I don't see how consuming olive oil would have any impact on constipation one way or another.


----------



## 20568 (Jan 24, 2007)

Hi flux,Thanks for this info.. So, what have you found that works for constipation/bloating besides laxatives? Is castor oil any good? I don't want to get too dependent on MOM and Colace.Best wishes from bookyone


----------



## 16636 (Sep 29, 2006)

This may be based on the use of mineral oil as an intestinal lubricant which can relieve constipation. Not the same as olive oil. Also, I don't see how it would help to drink it straight as compared to cooking with it. Fat is hard to digest and people with constipation generally have a hard time passing fatty foods.Dana


----------



## 20568 (Jan 24, 2007)

Hi Dana,Thnks for this info., this is exactly what I was worried about. I really want to try the olive oil, but I'm scared I'll make things worse if I do, as every time I eat fatty foods I get distention, painful cramps and horrible constipation. Does anyone else have this problem and if so how do you deal with it? High fiber foods mess me up pretty badly, too. I just wish I knew what to eat to keep things moving through so I wouldn't get backed up all the time.Best wishes from bookyone


----------



## 16636 (Sep 29, 2006)

Are you seeing a gastroentertologist? You will want to see someone with knowledge of this condition so you can get the right testing.Slow colonic transit is one of the reasons that fiber makes those of us with IBS-C sick. It just sicks in there and swells up like fiber is supposed to do, but gets pushed out way too slowly and caused immense bloating, pain, etc. Zelnorm is a drug that improves transit time and while for many people it doesn't work perfectly on it's own (like for me) it does normalize gut function enough to make fiber more effective and far less painful. Activia is a probiotic yogurt that I use also every day. It's been extremely helpful on improving the transit time of food through my colon, as well as with the feeling of incomplete evacuation. There are other probiotics but I wouldn't bother trying ones that haven't been formulated to ease constipation. Most of them focus on problems with diarrhea or "digestion."Other prescription medications people use with varying success are gylcolax or miralax (same product) which is an osmotic laxative that can be used safely long term. Also, Amitiza is a drug which I have never tried, but that other here use. Many people like Milk of Magnesia. It seems pretty safe long term.

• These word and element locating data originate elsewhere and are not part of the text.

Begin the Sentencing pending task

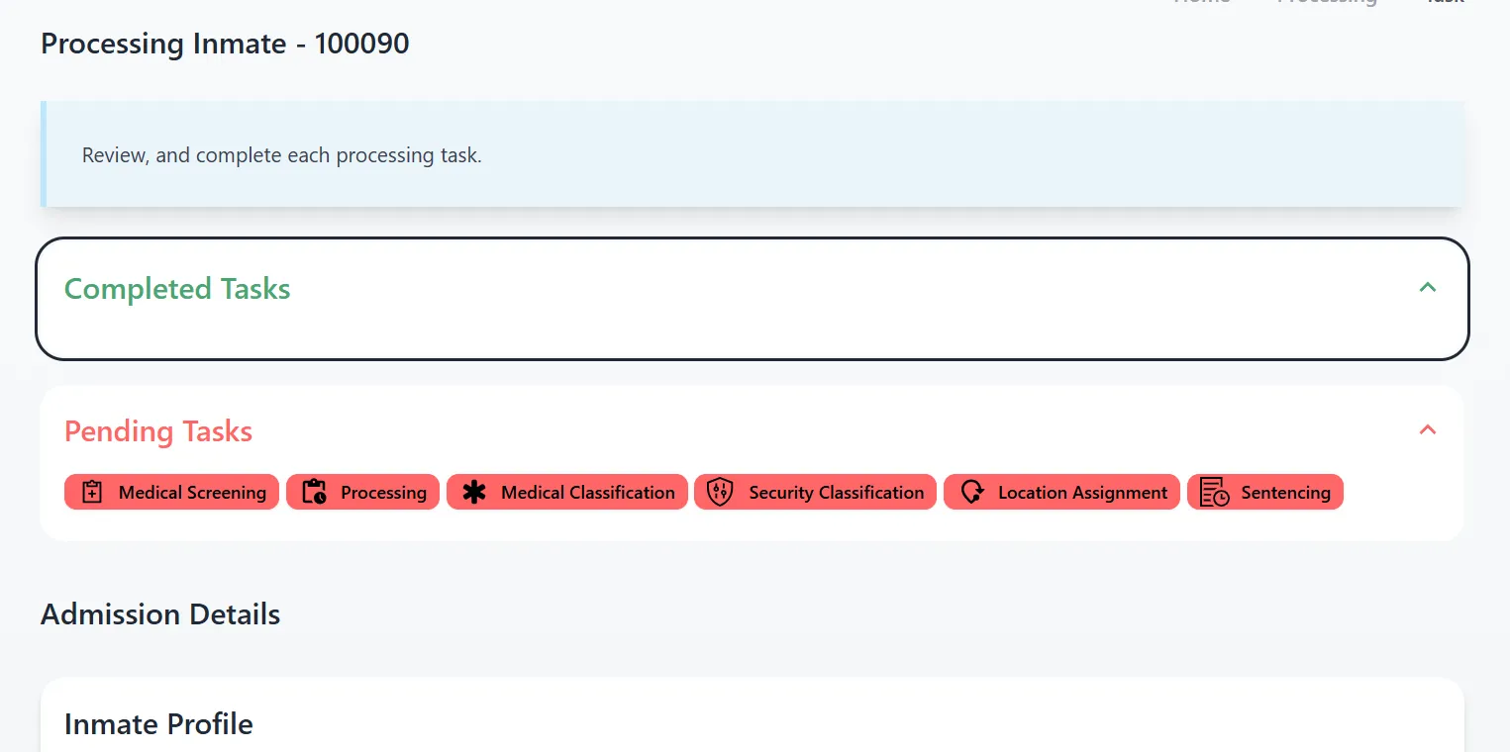(x=1265, y=492)
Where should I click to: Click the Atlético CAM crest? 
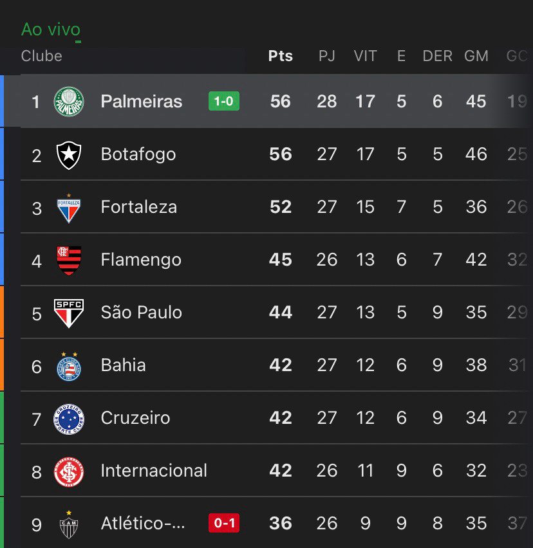[69, 524]
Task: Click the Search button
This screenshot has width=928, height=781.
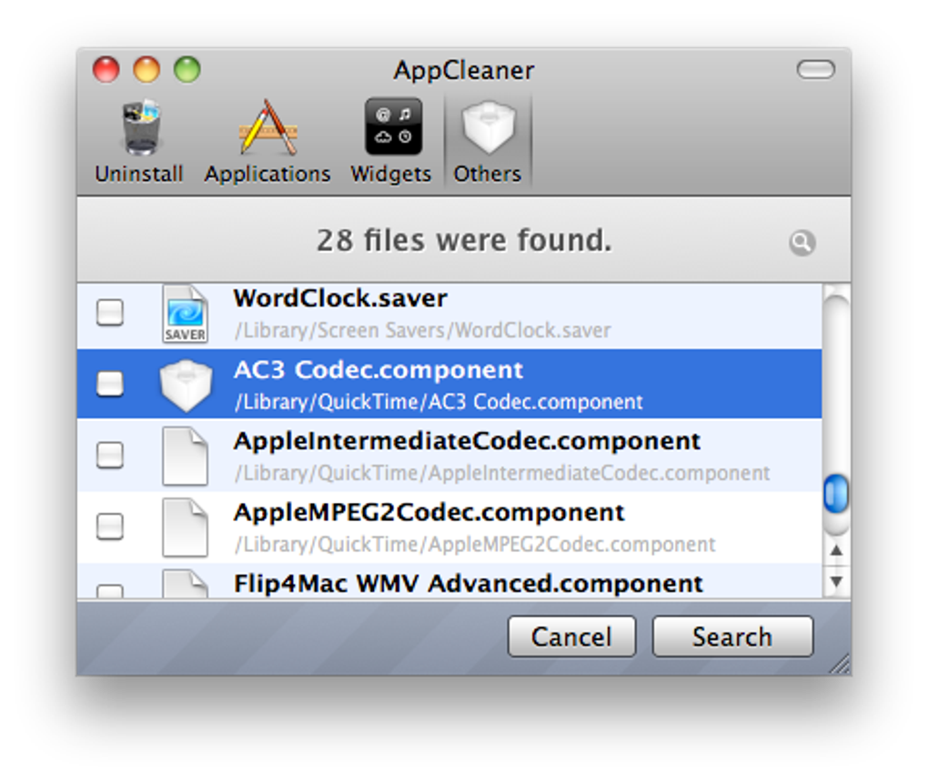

Or, Magnesium supplements like magenesium oxide is effective. Try it before bed and adjust the dose as needed. Dana


----------



## 20568 (Jan 24, 2007)

Hi Dana,Thanks for all the helpful ideas. I think I wil try the Activa yogurt if I can find it in the supermarket. I tried Zelnorm in the past but it didn't help me at all, so I quit taking it. I have never tried Amitiza, will have to try it.I presently take MOM (the chewable tablets) daily and also Colace, both are somewhat helpful with constipation issues, (I still don't have daily BMs but every other day is OK with me, it beats the way I was before I started on MOM when I was going maybe once a week at best), but nothing really helps with the distention, (I have to wear loose fitting clothes all the time as pants don't fit the same from one hour to the next, thank goodness for tent dresses!) I wish I could find some relief from distention, is there anything that works well for that? I have tried peppermint tea and while I enjoy the flavor of the tea, I don't think it does much for my distention one way or another.I have decided against trying the olive oil as it seems my body does very poorly with high fat foods regardless of whether they're good or bad fats and as I'm having a lot of constipation problems these days I don't want to make things worse than they already are.One last question: I currently take spironolactone (a potassium sparing diuretic) for adult acne, 100 mg daily; (it's the only thing that cleared my skin after years of antibiotics that did next to nothing). I'm wondering if the spiro could be causing my constipation to worsen. I have been taking the spiro for about a year now and my IBS has gotten worse in this time period. Unfortunately, I can't go off the spiro unless I want a face full of deep cysts again, but I'm wondering if taking a diuretic every day has any effect on constipation.Thanks for all your help and best wishes from bookyone


----------



## flux (Dec 13, 1998)

> quote:I don't want to get too dependent on MOM and Colace.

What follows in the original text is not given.